A few hours later, in New York City’s Queens borough, he said that “people are beginning to realize this is much, much bigger than anyone was willing to believe.”
“And so, folks, we got to listen to the scientists and the economists and the national security experts. They all tell us this is code red; the nation and the world are in peril. And that’s not hyperbole. That is a fact,” he added.
Biden defended the need for the US to take decisive action and, at the same time, convince the rest of the world to do so as well.
The US president also took the opportunity to try to promote his infrastructure bill, which includes climate measures and is pending approval by congress.
The Biden administration asked congress on Tuesday for $24 billion in additional funding to respond to recent natural disasters, including Hurricane Ida.

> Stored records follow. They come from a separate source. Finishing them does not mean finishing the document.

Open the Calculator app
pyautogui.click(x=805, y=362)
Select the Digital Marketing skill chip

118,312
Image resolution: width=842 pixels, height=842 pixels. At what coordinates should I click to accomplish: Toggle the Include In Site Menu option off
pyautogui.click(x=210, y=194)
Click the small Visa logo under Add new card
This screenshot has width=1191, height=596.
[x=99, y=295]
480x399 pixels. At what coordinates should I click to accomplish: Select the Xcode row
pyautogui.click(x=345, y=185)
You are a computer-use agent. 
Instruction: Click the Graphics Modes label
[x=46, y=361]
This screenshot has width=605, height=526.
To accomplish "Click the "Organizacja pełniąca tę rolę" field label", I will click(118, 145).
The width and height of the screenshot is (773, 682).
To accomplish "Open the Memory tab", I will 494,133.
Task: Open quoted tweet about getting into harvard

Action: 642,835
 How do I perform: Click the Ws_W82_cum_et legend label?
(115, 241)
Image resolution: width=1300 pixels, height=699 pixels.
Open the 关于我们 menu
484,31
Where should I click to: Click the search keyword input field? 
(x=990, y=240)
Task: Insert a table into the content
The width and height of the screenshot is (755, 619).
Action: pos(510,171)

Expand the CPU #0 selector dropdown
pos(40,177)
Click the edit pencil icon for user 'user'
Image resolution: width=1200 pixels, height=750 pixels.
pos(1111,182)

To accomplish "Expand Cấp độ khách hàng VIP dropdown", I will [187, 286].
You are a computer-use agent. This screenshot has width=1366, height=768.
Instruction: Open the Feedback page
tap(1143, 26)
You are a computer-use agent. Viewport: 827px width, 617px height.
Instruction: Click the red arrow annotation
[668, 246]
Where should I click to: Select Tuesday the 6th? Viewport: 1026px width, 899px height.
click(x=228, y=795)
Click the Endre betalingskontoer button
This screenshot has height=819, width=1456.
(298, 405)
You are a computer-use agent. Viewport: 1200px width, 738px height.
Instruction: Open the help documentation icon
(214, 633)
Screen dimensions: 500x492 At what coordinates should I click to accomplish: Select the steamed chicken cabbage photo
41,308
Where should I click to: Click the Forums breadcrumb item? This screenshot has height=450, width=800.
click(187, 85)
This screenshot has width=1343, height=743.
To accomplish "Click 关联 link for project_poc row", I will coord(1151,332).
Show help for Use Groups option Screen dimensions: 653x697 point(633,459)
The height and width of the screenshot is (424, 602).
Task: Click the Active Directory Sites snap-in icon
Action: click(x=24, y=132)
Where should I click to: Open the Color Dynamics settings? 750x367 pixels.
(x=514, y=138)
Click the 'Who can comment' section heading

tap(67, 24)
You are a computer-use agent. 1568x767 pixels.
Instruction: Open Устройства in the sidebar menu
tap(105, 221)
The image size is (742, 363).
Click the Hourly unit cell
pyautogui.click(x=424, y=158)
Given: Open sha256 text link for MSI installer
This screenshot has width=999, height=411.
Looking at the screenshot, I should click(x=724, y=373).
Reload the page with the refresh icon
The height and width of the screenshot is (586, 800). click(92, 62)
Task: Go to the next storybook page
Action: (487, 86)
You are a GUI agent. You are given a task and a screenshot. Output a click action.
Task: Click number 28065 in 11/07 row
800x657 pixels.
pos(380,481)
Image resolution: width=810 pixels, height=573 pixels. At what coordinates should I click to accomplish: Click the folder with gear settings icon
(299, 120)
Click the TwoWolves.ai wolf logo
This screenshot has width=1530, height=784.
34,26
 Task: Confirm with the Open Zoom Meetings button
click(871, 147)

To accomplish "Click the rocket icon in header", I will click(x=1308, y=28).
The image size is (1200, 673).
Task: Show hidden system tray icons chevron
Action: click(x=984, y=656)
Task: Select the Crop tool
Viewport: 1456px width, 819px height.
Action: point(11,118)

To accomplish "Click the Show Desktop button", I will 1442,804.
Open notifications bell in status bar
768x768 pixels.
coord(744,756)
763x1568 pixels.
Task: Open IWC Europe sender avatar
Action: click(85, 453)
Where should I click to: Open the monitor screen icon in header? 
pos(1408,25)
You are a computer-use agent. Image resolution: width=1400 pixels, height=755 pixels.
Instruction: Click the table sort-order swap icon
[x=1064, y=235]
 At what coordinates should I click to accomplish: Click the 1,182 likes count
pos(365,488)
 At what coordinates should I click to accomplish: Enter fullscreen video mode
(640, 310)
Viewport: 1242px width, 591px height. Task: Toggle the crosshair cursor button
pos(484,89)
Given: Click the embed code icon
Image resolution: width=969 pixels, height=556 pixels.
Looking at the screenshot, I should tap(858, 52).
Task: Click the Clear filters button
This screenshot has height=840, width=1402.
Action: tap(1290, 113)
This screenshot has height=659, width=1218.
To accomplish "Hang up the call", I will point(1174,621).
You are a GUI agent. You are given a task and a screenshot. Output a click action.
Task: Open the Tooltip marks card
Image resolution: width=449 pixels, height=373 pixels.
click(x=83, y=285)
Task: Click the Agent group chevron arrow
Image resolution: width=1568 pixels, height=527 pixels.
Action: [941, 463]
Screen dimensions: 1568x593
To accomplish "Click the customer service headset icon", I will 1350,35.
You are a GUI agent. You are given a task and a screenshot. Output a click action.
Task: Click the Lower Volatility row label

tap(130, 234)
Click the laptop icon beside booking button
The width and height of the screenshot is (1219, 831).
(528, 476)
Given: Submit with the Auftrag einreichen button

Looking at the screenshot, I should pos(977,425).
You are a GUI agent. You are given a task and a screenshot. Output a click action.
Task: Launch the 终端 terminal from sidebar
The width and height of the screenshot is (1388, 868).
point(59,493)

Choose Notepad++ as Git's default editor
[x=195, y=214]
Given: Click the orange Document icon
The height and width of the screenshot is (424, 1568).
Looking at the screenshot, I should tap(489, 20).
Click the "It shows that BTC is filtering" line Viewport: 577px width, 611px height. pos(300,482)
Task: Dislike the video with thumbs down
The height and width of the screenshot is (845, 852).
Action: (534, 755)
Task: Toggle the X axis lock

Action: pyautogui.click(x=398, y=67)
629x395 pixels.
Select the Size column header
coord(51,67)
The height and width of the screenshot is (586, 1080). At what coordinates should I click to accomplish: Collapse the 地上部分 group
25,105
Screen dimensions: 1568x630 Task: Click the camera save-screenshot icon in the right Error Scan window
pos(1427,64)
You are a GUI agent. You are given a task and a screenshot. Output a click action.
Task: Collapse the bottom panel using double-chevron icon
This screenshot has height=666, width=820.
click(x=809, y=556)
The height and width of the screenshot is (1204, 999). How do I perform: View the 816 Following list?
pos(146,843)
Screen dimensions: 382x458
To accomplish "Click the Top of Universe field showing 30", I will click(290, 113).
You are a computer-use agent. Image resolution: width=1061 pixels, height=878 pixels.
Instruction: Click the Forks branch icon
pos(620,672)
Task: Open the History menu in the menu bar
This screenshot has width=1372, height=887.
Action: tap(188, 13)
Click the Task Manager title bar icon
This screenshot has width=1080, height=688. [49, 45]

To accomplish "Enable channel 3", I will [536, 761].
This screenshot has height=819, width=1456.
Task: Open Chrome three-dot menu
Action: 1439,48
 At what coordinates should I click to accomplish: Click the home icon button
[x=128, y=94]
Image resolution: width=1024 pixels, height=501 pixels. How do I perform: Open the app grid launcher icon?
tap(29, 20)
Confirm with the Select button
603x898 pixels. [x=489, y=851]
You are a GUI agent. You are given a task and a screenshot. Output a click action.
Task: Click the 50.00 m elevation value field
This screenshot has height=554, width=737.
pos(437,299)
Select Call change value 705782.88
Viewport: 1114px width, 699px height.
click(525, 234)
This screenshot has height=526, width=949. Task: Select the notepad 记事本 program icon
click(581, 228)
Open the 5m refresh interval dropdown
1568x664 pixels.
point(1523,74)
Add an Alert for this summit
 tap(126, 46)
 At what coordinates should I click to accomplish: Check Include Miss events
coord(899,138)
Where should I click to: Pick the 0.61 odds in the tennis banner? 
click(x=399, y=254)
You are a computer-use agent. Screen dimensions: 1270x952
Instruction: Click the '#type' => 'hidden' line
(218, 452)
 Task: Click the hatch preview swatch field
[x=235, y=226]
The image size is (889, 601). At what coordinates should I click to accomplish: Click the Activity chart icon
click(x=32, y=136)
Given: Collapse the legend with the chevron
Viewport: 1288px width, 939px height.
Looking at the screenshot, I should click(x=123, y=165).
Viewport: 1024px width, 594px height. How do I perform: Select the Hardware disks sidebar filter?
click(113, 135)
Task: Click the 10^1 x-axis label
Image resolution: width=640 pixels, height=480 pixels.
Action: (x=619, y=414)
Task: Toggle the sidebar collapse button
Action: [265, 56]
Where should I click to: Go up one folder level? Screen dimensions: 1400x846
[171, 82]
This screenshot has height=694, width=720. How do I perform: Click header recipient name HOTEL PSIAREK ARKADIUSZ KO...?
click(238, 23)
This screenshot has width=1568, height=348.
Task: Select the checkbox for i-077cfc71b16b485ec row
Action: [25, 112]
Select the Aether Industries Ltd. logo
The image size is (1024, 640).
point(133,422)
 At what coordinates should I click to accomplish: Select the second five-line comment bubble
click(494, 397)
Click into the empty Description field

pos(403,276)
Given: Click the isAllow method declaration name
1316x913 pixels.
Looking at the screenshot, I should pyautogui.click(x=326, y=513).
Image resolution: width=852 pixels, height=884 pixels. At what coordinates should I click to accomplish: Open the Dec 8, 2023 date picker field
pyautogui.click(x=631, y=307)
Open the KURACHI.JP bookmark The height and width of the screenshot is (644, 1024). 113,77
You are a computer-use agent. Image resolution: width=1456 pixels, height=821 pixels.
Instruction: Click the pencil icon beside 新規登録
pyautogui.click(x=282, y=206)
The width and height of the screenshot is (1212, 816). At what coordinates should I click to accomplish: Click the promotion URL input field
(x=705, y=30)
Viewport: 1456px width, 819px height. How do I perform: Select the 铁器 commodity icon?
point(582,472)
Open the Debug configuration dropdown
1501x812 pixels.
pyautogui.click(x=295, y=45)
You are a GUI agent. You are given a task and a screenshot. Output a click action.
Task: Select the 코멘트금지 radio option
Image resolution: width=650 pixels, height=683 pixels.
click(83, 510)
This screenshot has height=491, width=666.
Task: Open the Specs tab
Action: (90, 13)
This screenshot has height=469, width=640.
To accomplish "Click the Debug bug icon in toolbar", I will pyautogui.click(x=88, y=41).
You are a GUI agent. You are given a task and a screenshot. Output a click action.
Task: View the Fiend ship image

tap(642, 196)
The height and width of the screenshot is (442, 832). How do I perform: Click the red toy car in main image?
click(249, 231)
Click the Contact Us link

Biden toured some of the neighborhoods worst affected by flooding, first in Manville, New Jersey and then in Queens, New York, entering homes to see the damage first-hand and talking with some of the residents.
In his speeches, the president promised financial assistance to the victims for temporary housing and home repairs as well as to cover losses caused by the flooding.
Biden also “approved major disaster declarations for New York and New Jersey to quickly make federal funding available for those who need it and to help fund emergency work and repairs,” White House Press Secretary Jen Psaki said at a press briefing on Tuesday.
Ida struck New York City last week after being downgraded to a tropical storm.
It left a total of 50 people dead in the northeastern region of the US.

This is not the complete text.